- Your goal -
Find every line below that contains the word "width" and copy each one.

- Listed records -

________________________

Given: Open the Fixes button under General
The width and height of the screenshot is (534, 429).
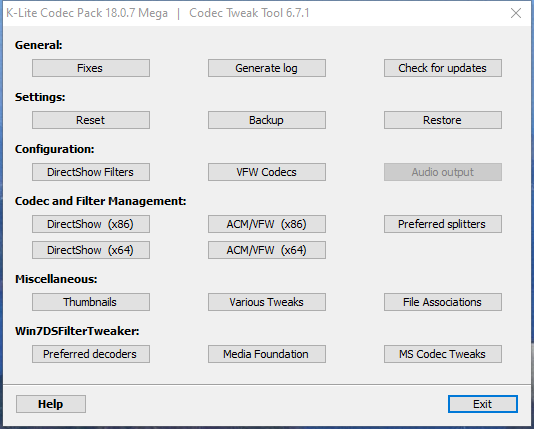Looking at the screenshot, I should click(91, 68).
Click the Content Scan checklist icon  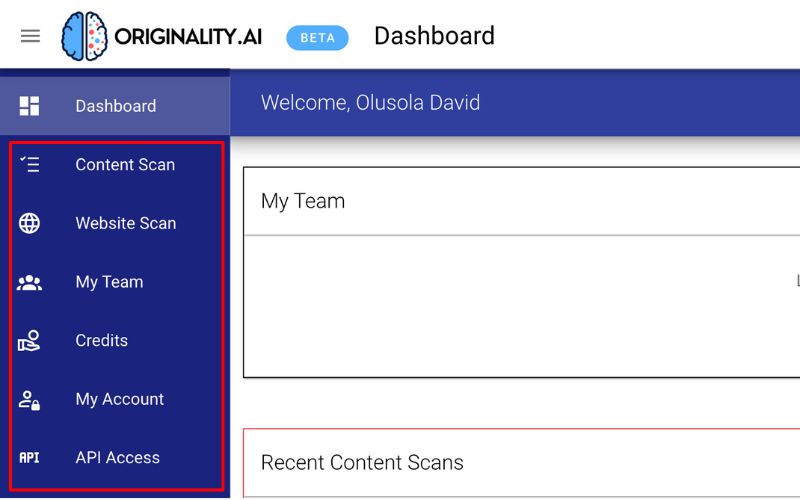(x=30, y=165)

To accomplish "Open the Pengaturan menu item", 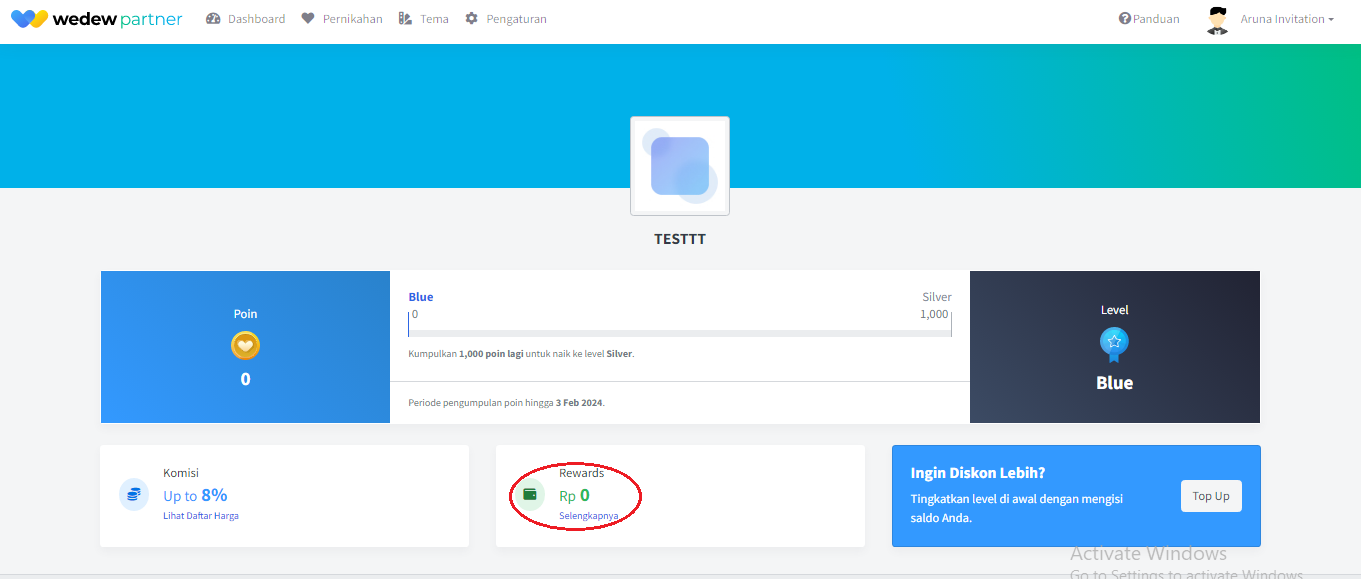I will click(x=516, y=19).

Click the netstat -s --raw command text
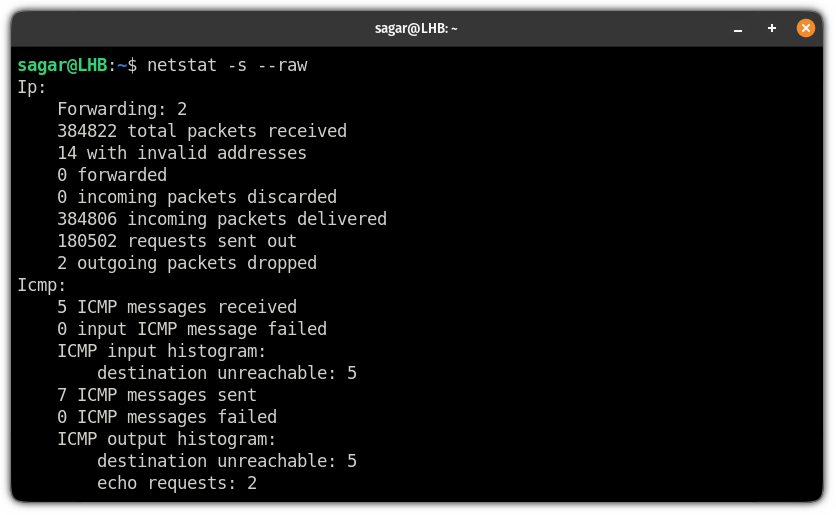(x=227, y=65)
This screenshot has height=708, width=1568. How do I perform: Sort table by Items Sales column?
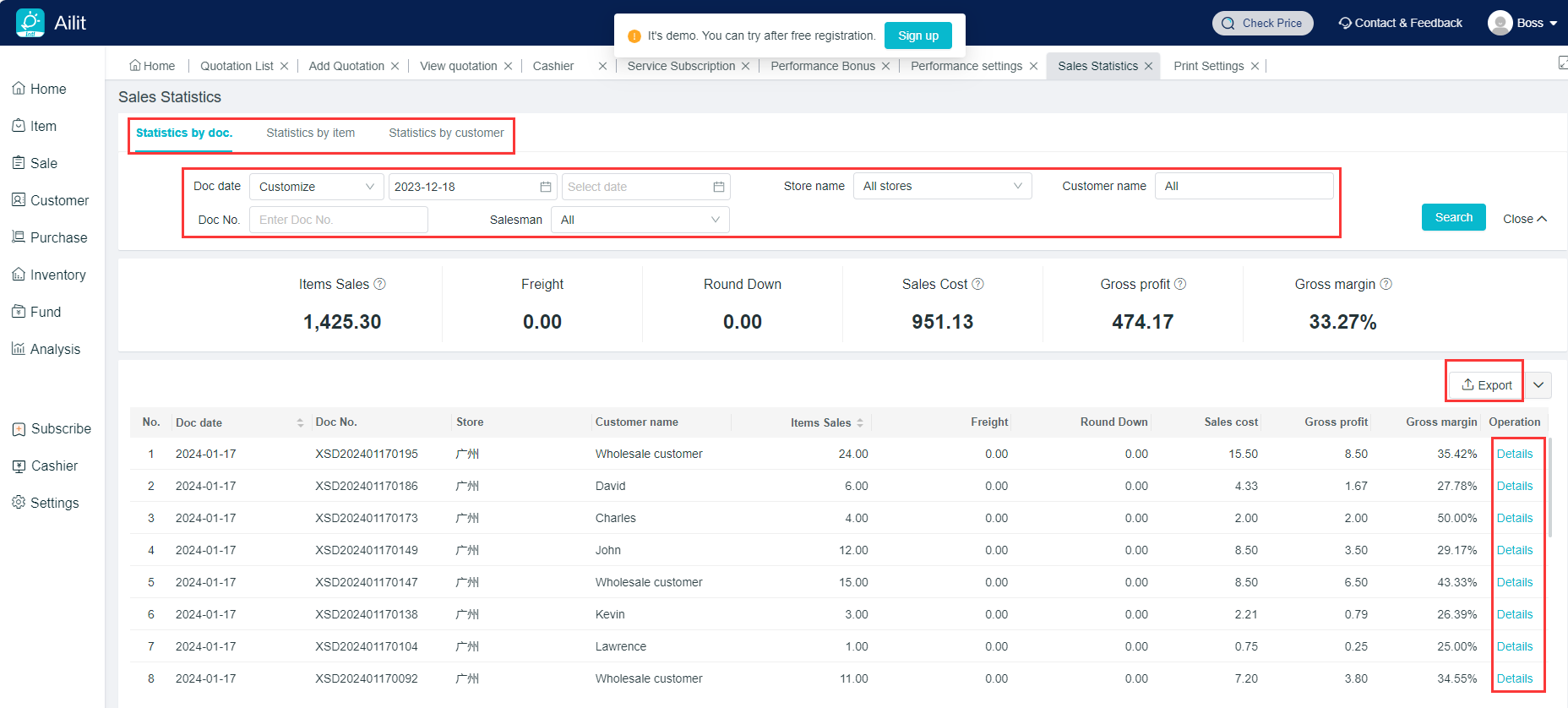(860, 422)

________________________

- Correct response -
The width and height of the screenshot is (534, 429).
This screenshot has height=708, width=1568. How do I perform: Sort table by Items Sales column?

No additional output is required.